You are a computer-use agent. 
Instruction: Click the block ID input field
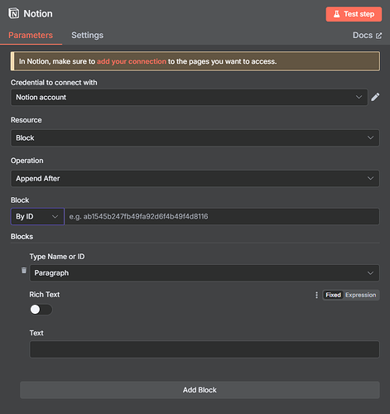pos(222,216)
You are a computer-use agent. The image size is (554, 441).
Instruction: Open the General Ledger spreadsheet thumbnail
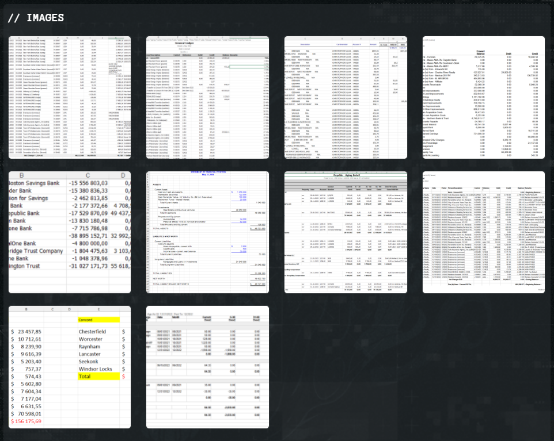[x=207, y=97]
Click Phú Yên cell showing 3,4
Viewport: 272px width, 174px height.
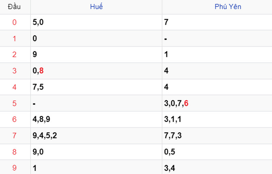[217, 167]
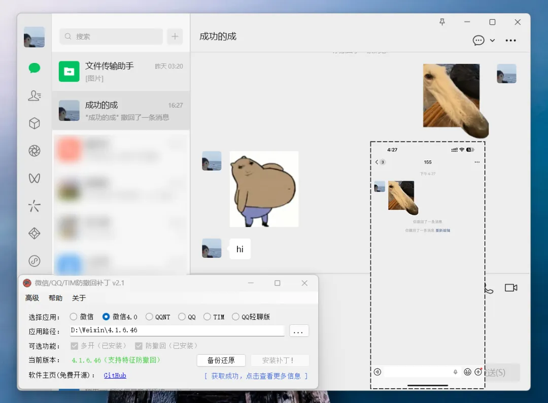548x403 pixels.
Task: Start a video call with camera icon
Action: (510, 288)
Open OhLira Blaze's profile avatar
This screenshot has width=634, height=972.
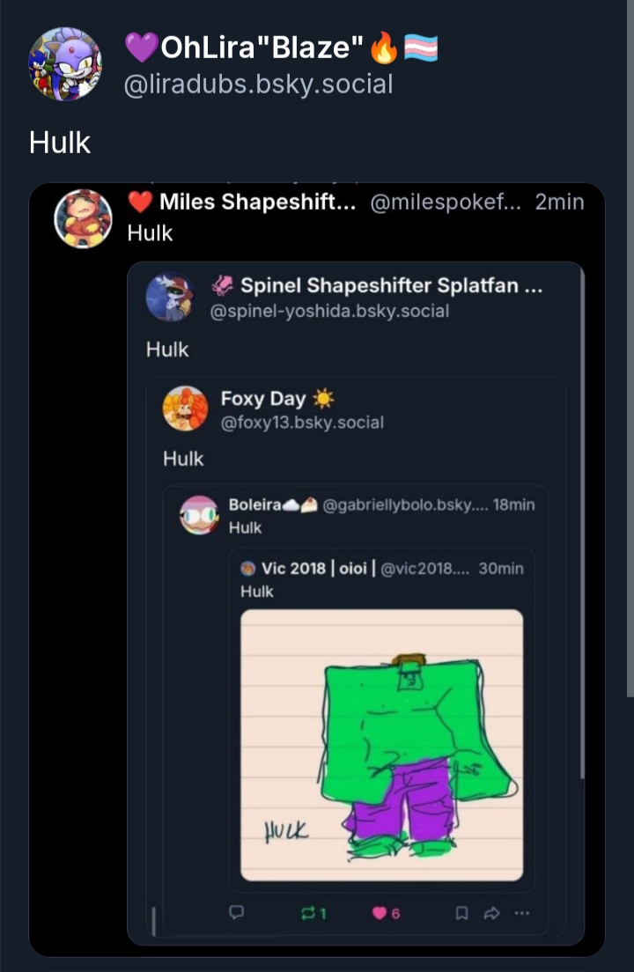point(65,64)
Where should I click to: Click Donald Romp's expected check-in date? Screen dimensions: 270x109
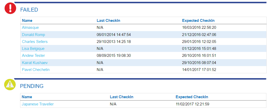(199, 35)
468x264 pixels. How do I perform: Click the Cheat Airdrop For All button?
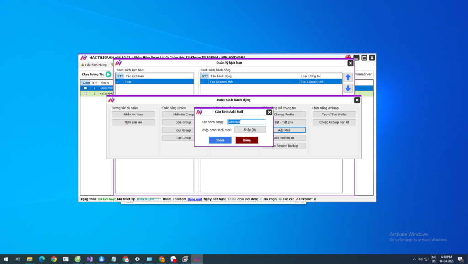tap(334, 122)
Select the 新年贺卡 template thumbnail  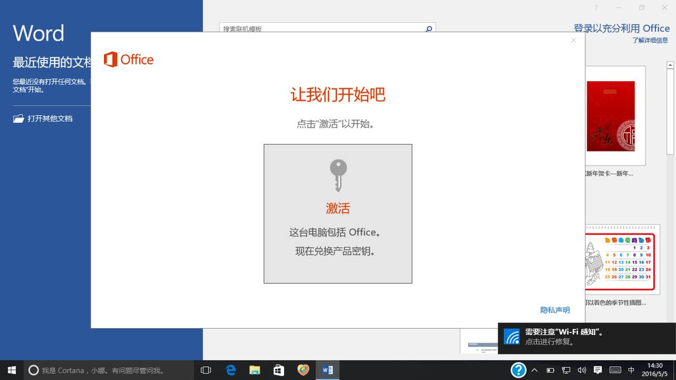(x=613, y=115)
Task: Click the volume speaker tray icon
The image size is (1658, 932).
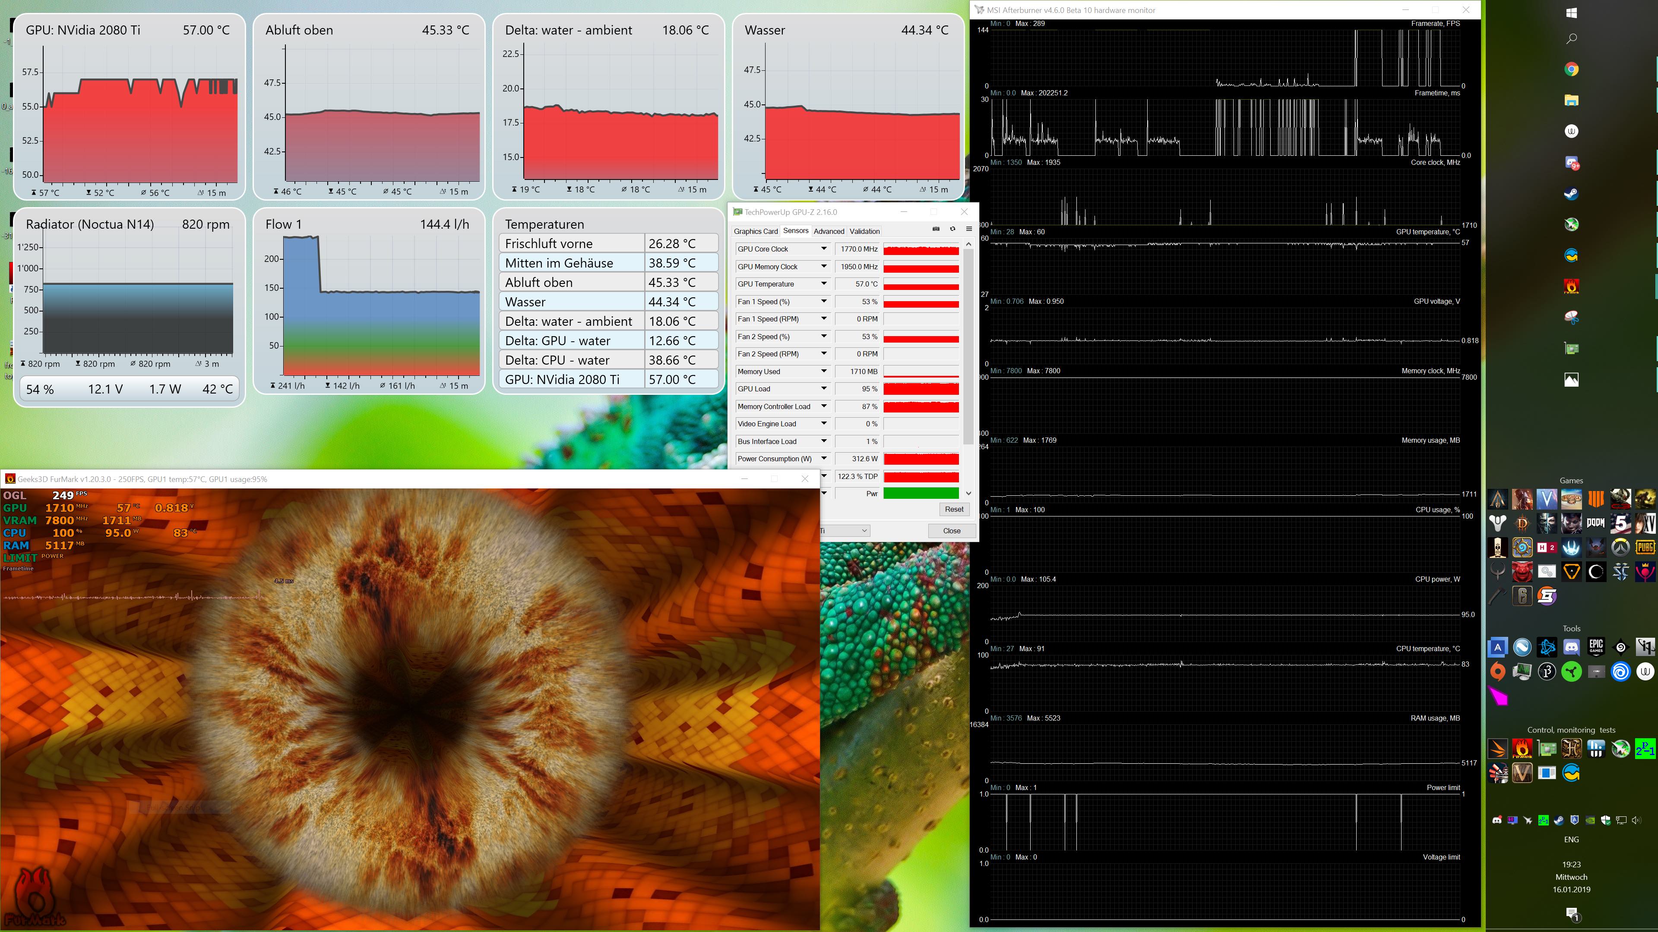Action: [x=1637, y=820]
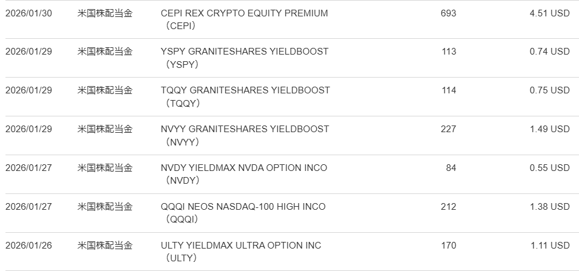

> [Work to do] Pull out every line of the listing above that contains the string "width", matching case exactly.

> [Exercise solution]
Viewport: 272px width, 174px height.
This screenshot has width=634, height=972.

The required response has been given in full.